» **Directions**
Can you render every line of the items below as a Markdown table, with the row number under "Row" and the line itself under "Line", leaving out blank lines?
*****
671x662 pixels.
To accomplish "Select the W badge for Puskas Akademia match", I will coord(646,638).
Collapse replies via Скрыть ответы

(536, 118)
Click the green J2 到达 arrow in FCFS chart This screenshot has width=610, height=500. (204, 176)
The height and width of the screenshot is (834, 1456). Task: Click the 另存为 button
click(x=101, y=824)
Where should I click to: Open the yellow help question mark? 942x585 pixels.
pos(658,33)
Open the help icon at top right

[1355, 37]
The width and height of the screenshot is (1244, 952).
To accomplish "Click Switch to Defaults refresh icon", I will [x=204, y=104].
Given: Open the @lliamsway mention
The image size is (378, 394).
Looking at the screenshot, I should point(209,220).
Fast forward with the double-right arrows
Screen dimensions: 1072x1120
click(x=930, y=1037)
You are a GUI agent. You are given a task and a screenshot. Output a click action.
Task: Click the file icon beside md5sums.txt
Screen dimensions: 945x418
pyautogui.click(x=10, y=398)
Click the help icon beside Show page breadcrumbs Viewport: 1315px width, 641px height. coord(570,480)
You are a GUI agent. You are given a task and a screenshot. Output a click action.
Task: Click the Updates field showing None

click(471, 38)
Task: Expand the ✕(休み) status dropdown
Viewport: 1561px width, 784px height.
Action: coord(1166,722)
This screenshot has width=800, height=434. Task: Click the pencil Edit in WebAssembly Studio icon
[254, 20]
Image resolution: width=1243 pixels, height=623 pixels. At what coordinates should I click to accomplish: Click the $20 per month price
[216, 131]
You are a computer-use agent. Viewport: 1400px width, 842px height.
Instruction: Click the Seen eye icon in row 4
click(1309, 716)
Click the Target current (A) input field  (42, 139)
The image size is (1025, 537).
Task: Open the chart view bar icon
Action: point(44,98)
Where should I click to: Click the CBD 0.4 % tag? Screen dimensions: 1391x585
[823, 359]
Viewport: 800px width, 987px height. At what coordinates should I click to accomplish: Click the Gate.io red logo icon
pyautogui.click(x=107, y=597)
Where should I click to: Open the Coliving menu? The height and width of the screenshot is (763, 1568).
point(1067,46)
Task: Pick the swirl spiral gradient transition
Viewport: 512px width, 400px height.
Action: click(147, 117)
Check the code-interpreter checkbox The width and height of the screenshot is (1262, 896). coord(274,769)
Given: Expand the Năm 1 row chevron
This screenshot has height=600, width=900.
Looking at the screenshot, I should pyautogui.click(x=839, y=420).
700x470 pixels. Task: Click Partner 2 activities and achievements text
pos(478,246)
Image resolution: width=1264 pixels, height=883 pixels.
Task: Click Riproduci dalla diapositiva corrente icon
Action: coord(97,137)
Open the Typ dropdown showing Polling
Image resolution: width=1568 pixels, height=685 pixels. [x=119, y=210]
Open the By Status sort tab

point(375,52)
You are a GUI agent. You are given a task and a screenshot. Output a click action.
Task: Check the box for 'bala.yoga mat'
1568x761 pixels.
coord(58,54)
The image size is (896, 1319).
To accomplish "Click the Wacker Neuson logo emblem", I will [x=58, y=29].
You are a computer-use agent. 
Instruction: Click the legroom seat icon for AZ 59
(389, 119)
*****
» **Exercise solution**
| Row | Line |
|---|---|
| 1 | 671x662 pixels. |
| 2 | To accomplish "Select the W badge for Puskas Akademia match", I will coord(646,638). |
| 3 | Collapse replies via Скрыть ответы |
| 4 | (536, 118) |
| 5 | Click the green J2 到达 arrow in FCFS chart This screenshot has width=610, height=500. (204, 176) |
| 6 | The height and width of the screenshot is (834, 1456). Task: Click the 另存为 button |
| 7 | click(x=101, y=824) |
| 8 | Where should I click to: Open the yellow help question mark? 942x585 pixels. |
| 9 | pos(658,33) |
| 10 | Open the help icon at top right |
| 11 | [1355, 37] |
| 12 | The width and height of the screenshot is (1244, 952). |
| 13 | To accomplish "Click Switch to Defaults refresh icon", I will [x=204, y=104]. |
| 14 | Given: Open the @lliamsway mention |
| 15 | The image size is (378, 394). |
| 16 | Looking at the screenshot, I should point(209,220). |
| 17 | Fast forward with the double-right arrows |
| 18 | Screen dimensions: 1072x1120 |
| 19 | click(x=930, y=1037) |
| 20 | You are a GUI agent. You are given a task and a screenshot. Output a click action. |
| 21 | Task: Click the file icon beside md5sums.txt |
| 22 | Screen dimensions: 945x418 |
| 23 | pyautogui.click(x=10, y=398) |
| 24 | Click the help icon beside Show page breadcrumbs Viewport: 1315px width, 641px height. coord(570,480) |
| 25 | You are a GUI agent. You are given a task and a screenshot. Output a click action. |
| 26 | Task: Click the Updates field showing None |
| 27 | click(471, 38) |
| 28 | Task: Expand the ✕(休み) status dropdown |
| 29 | Viewport: 1561px width, 784px height. |
| 30 | Action: coord(1166,722) |
| 31 | This screenshot has width=800, height=434. Task: Click the pencil Edit in WebAssembly Studio icon |
| 32 | [254, 20] |
| 33 | Image resolution: width=1243 pixels, height=623 pixels. At what coordinates should I click to accomplish: Click the $20 per month price |
| 34 | [216, 131] |
| 35 | You are a computer-use agent. Viewport: 1400px width, 842px height. |
| 36 | Instruction: Click the Seen eye icon in row 4 |
| 37 | click(1309, 716) |
| 38 | Click the Target current (A) input field  (42, 139) |
| 39 | The image size is (1025, 537). |
| 40 | Task: Open the chart view bar icon |
| 41 | Action: point(44,98) |
| 42 | Where should I click to: Click the CBD 0.4 % tag? Screen dimensions: 1391x585 |
| 43 | [823, 359] |
| 44 | Viewport: 800px width, 987px height. At what coordinates should I click to accomplish: Click the Gate.io red logo icon |
| 45 | pyautogui.click(x=107, y=597) |
| 46 | Where should I click to: Open the Coliving menu? The height and width of the screenshot is (763, 1568). |
| 47 | point(1067,46) |
| 48 | Task: Pick the swirl spiral gradient transition |
| 49 | Viewport: 512px width, 400px height. |
| 50 | Action: click(147, 117) |
| 51 | Check the code-interpreter checkbox The width and height of the screenshot is (1262, 896). coord(274,769) |
| 52 | Given: Expand the Năm 1 row chevron |
| 53 | This screenshot has height=600, width=900. |
| 54 | Looking at the screenshot, I should pyautogui.click(x=839, y=420). |
| 55 | 700x470 pixels. Task: Click Partner 2 activities and achievements text |
| 56 | pos(478,246) |
| 57 | Image resolution: width=1264 pixels, height=883 pixels. |
| 58 | Task: Click Riproduci dalla diapositiva corrente icon |
| 59 | Action: coord(97,137) |
| 60 | Open the Typ dropdown showing Polling |
| 61 | Image resolution: width=1568 pixels, height=685 pixels. [x=119, y=210] |
| 62 | Open the By Status sort tab |
| 63 | point(375,52) |
| 64 | You are a GUI agent. You are given a task and a screenshot. Output a click action. |
| 65 | Task: Check the box for 'bala.yoga mat' |
| 66 | 1568x761 pixels. |
| 67 | coord(58,54) |
| 68 | The image size is (896, 1319). |
| 69 | To accomplish "Click the Wacker Neuson logo emblem", I will [x=58, y=29]. |
| 70 | You are a computer-use agent.  |
| 71 | Instruction: Click the legroom seat icon for AZ 59 |
| 72 | (389, 119) |